_Prompt_
Every entry must appear in the answer exactly as it does here.

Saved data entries
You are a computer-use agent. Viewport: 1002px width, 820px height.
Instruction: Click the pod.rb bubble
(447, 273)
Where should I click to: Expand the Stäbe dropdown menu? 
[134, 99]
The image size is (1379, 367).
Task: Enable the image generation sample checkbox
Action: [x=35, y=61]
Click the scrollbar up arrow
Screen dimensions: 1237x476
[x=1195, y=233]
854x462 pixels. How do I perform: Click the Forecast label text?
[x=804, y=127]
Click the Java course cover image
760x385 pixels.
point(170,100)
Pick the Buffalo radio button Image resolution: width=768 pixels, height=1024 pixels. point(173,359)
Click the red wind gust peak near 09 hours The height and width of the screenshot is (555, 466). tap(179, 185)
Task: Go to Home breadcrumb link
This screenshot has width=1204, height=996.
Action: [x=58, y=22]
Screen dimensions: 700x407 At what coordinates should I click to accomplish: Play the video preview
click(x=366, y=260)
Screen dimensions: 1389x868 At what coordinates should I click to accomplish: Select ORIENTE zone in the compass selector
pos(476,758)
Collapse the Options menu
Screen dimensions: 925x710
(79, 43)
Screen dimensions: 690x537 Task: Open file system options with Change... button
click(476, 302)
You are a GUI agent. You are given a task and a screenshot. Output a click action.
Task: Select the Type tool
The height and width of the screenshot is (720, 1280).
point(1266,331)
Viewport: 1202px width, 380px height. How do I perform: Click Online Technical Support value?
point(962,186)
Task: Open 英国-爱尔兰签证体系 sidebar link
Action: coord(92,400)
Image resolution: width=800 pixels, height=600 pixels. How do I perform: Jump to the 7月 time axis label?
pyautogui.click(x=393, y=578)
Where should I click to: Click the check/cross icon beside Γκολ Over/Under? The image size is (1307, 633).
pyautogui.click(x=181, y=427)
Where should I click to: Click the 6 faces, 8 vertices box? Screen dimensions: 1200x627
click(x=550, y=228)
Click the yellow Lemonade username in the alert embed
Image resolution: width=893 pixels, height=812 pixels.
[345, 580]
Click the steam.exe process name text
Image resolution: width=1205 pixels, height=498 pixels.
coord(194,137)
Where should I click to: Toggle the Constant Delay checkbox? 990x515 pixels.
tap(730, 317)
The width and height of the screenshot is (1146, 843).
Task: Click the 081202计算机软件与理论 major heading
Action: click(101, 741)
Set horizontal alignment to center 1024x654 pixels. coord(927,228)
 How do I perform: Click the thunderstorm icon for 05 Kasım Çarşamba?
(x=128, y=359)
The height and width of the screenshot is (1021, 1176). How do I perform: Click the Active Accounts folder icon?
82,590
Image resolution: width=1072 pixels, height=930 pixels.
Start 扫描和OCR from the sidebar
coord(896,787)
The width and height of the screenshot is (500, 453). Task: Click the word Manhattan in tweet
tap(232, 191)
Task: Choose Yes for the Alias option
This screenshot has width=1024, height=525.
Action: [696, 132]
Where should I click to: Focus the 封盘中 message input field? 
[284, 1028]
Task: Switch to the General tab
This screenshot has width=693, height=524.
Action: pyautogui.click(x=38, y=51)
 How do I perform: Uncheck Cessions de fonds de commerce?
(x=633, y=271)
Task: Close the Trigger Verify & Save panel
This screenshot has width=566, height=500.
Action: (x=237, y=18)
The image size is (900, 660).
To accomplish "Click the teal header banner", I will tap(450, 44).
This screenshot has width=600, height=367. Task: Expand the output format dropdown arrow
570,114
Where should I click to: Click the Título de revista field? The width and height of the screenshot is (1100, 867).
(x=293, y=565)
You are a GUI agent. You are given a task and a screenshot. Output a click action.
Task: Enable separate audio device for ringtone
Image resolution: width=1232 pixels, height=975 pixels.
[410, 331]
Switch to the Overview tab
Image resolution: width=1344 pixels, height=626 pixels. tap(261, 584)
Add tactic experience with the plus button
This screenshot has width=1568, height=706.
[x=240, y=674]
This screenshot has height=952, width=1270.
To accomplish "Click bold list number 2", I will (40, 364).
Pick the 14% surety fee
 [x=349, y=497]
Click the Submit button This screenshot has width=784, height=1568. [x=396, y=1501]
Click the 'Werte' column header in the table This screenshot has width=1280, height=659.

_Task result_
You are a computer-use agent. Viewport: 1002px width, 820px height.
Instruction: Click the pod.rb bubble
(447, 273)
Where should I click to: Expand the Stäbe dropdown menu? 
[134, 99]
The image size is (1379, 367).
Task: Enable the image generation sample checkbox
Action: [x=35, y=61]
Click the scrollbar up arrow
Screen dimensions: 1237x476
[x=1195, y=233]
854x462 pixels. How do I perform: Click the Forecast label text?
[x=804, y=127]
Click the Java course cover image
760x385 pixels.
point(170,100)
Pick the Buffalo radio button Image resolution: width=768 pixels, height=1024 pixels. point(173,359)
Click the red wind gust peak near 09 hours The height and width of the screenshot is (555, 466). tap(179, 185)
Task: Go to Home breadcrumb link
This screenshot has width=1204, height=996.
Action: [x=58, y=22]
Screen dimensions: 700x407 At what coordinates should I click to accomplish: Play the video preview
click(x=366, y=260)
Screen dimensions: 1389x868 At what coordinates should I click to accomplish: Select ORIENTE zone in the compass selector
pos(476,758)
Collapse the Options menu
Screen dimensions: 925x710
(79, 43)
Screen dimensions: 690x537 Task: Open file system options with Change... button
click(476, 302)
You are a GUI agent. You are given a task and a screenshot. Output a click action.
Task: Select the Type tool
The height and width of the screenshot is (720, 1280).
point(1266,331)
Viewport: 1202px width, 380px height. How do I perform: Click Online Technical Support value?
point(962,186)
Task: Open 英国-爱尔兰签证体系 sidebar link
Action: coord(92,400)
Image resolution: width=800 pixels, height=600 pixels. How do I perform: Jump to the 7月 time axis label?
pyautogui.click(x=393, y=578)
Where should I click to: Click the check/cross icon beside Γκολ Over/Under? The image size is (1307, 633).
pyautogui.click(x=181, y=427)
Where should I click to: Click the 6 faces, 8 vertices box? Screen dimensions: 1200x627
click(x=550, y=228)
Click the yellow Lemonade username in the alert embed
Image resolution: width=893 pixels, height=812 pixels.
[345, 580]
Click the steam.exe process name text
Image resolution: width=1205 pixels, height=498 pixels.
coord(194,137)
Where should I click to: Toggle the Constant Delay checkbox? 990x515 pixels.
tap(730, 317)
The width and height of the screenshot is (1146, 843).
Task: Click the 081202计算机软件与理论 major heading
Action: click(101, 741)
Set horizontal alignment to center 1024x654 pixels. coord(927,228)
 How do I perform: Click the thunderstorm icon for 05 Kasım Çarşamba?
(x=128, y=359)
The height and width of the screenshot is (1021, 1176). How do I perform: Click the Active Accounts folder icon?
82,590
Image resolution: width=1072 pixels, height=930 pixels.
Start 扫描和OCR from the sidebar
coord(896,787)
The width and height of the screenshot is (500, 453). Task: Click the word Manhattan in tweet
tap(232, 191)
Task: Choose Yes for the Alias option
This screenshot has width=1024, height=525.
Action: [696, 132]
Where should I click to: Focus the 封盘中 message input field? 
[284, 1028]
Task: Switch to the General tab
This screenshot has width=693, height=524.
Action: pyautogui.click(x=38, y=51)
 How do I perform: Uncheck Cessions de fonds de commerce?
(x=633, y=271)
Task: Close the Trigger Verify & Save panel
This screenshot has width=566, height=500.
Action: (x=237, y=18)
The image size is (900, 660).
To accomplish "Click the teal header banner", I will tap(450, 44).
This screenshot has width=600, height=367. Task: Expand the output format dropdown arrow
570,114
Where should I click to: Click the Título de revista field? The width and height of the screenshot is (1100, 867).
(x=293, y=565)
You are a GUI agent. You are given a task and a screenshot. Output a click action.
Task: Enable separate audio device for ringtone
Image resolution: width=1232 pixels, height=975 pixels.
[410, 331]
Switch to the Overview tab
Image resolution: width=1344 pixels, height=626 pixels. tap(261, 584)
Add tactic experience with the plus button
This screenshot has width=1568, height=706.
[x=240, y=674]
This screenshot has height=952, width=1270.
To accomplish "Click bold list number 2", I will (40, 364).
Pick the 14% surety fee
 [x=349, y=497]
Click the Submit button This screenshot has width=784, height=1568. [x=396, y=1501]
Click the 'Werte' column header in the table This screenshot has width=1280, height=659.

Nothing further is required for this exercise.